──────── Available data ────────
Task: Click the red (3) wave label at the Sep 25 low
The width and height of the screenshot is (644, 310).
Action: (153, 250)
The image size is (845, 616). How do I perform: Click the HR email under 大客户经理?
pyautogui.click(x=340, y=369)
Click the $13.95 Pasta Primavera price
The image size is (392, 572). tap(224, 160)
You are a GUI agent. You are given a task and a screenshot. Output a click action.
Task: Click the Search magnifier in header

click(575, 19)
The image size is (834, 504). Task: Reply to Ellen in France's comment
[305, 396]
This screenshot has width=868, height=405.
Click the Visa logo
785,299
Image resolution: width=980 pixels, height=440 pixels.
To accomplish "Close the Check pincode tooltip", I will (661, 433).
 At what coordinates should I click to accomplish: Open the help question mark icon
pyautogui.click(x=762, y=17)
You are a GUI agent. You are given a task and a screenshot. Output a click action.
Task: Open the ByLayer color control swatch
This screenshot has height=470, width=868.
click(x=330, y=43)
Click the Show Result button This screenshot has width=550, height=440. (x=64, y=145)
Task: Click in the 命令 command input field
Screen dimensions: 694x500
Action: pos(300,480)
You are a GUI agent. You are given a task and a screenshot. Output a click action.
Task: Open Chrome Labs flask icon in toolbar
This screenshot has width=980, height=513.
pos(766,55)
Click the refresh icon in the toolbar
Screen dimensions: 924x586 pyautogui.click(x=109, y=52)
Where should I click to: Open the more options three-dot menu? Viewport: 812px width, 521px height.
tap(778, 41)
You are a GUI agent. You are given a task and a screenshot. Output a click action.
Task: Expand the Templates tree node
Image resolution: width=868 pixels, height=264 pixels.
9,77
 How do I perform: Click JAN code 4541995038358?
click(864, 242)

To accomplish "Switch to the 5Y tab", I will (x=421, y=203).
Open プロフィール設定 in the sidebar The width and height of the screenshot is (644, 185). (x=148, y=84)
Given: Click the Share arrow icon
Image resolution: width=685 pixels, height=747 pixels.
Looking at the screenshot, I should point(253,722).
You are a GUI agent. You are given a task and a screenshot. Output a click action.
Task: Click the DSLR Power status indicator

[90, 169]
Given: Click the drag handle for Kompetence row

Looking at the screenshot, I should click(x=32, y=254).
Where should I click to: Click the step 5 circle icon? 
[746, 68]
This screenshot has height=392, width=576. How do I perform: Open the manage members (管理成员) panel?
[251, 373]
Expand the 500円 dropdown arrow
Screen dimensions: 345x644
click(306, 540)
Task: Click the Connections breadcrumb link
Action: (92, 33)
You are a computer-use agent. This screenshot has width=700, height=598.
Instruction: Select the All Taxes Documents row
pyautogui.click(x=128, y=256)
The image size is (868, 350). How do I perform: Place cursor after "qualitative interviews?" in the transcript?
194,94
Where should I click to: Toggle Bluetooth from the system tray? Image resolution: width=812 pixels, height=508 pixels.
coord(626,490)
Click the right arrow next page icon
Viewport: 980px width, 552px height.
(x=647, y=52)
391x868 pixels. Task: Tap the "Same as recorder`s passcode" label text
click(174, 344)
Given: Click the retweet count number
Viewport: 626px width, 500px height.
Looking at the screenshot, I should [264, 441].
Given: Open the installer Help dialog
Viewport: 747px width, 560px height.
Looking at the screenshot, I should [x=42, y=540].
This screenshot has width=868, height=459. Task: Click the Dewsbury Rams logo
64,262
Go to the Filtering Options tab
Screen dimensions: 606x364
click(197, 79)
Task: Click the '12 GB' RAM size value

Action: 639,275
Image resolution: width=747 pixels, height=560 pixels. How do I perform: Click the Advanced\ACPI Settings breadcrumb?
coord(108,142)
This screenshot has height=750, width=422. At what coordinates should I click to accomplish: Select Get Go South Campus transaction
────────
Task brief:
All of the data above must be set down again exactly.

Response area:
Task: Click the red (3) wave label at the Sep 25 low
The width and height of the screenshot is (644, 310).
Action: (153, 250)
The image size is (845, 616). How do I perform: Click the HR email under 大客户经理?
pyautogui.click(x=340, y=369)
Click the $13.95 Pasta Primavera price
The image size is (392, 572). tap(224, 160)
You are a GUI agent. You are given a task and a screenshot. Output a click action.
Task: Click the Search magnifier in header

click(575, 19)
The image size is (834, 504). Task: Reply to Ellen in France's comment
[305, 396]
This screenshot has width=868, height=405.
Click the Visa logo
785,299
Image resolution: width=980 pixels, height=440 pixels.
To accomplish "Close the Check pincode tooltip", I will (661, 433).
 At what coordinates should I click to accomplish: Open the help question mark icon
pyautogui.click(x=762, y=17)
You are a GUI agent. You are given a task and a screenshot. Output a click action.
Task: Open the ByLayer color control swatch
This screenshot has height=470, width=868.
click(x=330, y=43)
Click the Show Result button This screenshot has width=550, height=440. (x=64, y=145)
Task: Click in the 命令 command input field
Screen dimensions: 694x500
Action: pos(300,480)
You are a GUI agent. You are given a task and a screenshot. Output a click action.
Task: Open Chrome Labs flask icon in toolbar
This screenshot has width=980, height=513.
pos(766,55)
Click the refresh icon in the toolbar
Screen dimensions: 924x586 pyautogui.click(x=109, y=52)
Where should I click to: Open the more options three-dot menu? Viewport: 812px width, 521px height.
tap(778, 41)
You are a GUI agent. You are given a task and a screenshot. Output a click action.
Task: Expand the Templates tree node
Image resolution: width=868 pixels, height=264 pixels.
9,77
 How do I perform: Click JAN code 4541995038358?
click(864, 242)

To accomplish "Switch to the 5Y tab", I will (x=421, y=203).
Open プロフィール設定 in the sidebar The width and height of the screenshot is (644, 185). (x=148, y=84)
Given: Click the Share arrow icon
Image resolution: width=685 pixels, height=747 pixels.
Looking at the screenshot, I should point(253,722).
You are a GUI agent. You are given a task and a screenshot. Output a click action.
Task: Click the DSLR Power status indicator

[90, 169]
Given: Click the drag handle for Kompetence row

Looking at the screenshot, I should click(x=32, y=254).
Where should I click to: Click the step 5 circle icon? 
[746, 68]
This screenshot has height=392, width=576. How do I perform: Open the manage members (管理成员) panel?
[251, 373]
Expand the 500円 dropdown arrow
Screen dimensions: 345x644
click(306, 540)
Task: Click the Connections breadcrumb link
Action: (92, 33)
You are a computer-use agent. This screenshot has width=700, height=598.
Instruction: Select the All Taxes Documents row
pyautogui.click(x=128, y=256)
The image size is (868, 350). How do I perform: Place cursor after "qualitative interviews?" in the transcript?
194,94
Where should I click to: Toggle Bluetooth from the system tray? Image resolution: width=812 pixels, height=508 pixels.
coord(626,490)
Click the right arrow next page icon
Viewport: 980px width, 552px height.
(x=647, y=52)
391x868 pixels. Task: Tap the "Same as recorder`s passcode" label text
click(174, 344)
Given: Click the retweet count number
Viewport: 626px width, 500px height.
Looking at the screenshot, I should [264, 441].
Given: Open the installer Help dialog
Viewport: 747px width, 560px height.
Looking at the screenshot, I should [x=42, y=540].
This screenshot has width=868, height=459. Task: Click the Dewsbury Rams logo
64,262
Go to the Filtering Options tab
Screen dimensions: 606x364
click(197, 79)
Task: Click the '12 GB' RAM size value

Action: 639,275
Image resolution: width=747 pixels, height=560 pixels. How do I perform: Click the Advanced\ACPI Settings breadcrumb?
coord(108,142)
This screenshot has height=750, width=422. At what coordinates should I click to accomplish: Select Get Go South Campus transaction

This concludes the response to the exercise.